Nicholas Rossolillo: I agree with what you just said, Jason. It's a nice healthcare play that you can buy and just forget about it. It's going to do its thing and it's going to consistently win, I think, over the long term. Over the short-term, it's still a rebound play too. They said in their last earnings call that especially here in the U.S. and in some other markets, they're still dealing with impacts from the pandemic, especially as now this delta variant going through there still some restrictions on surgeries taking place in some areas. In the short term, it's still a rebound play as effects of the pandemic ease and then as Clay was elaborating on, it's just such a sticky product.

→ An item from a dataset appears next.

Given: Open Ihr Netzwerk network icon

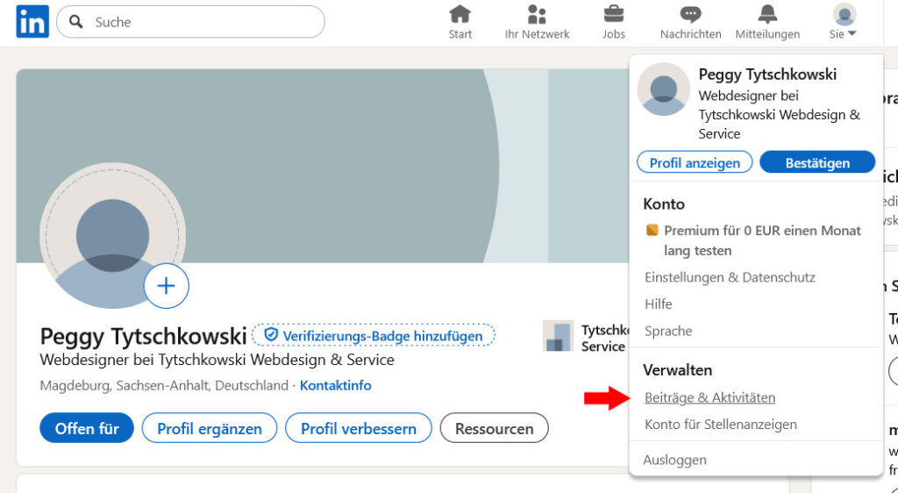Looking at the screenshot, I should [537, 15].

It's not really going to get replaced once it gets installed into a hospital or a surgery center. There's so many procedures out there that can still benefit from some automation. They also have gotten themselves into the software business, too. Early last year they bought that company, Orpheus Medical. I believe it's called Orpheus Medical to help hospitals with their information systems, so in addition to the robots, robotic surgery, just tons of optionality for this business.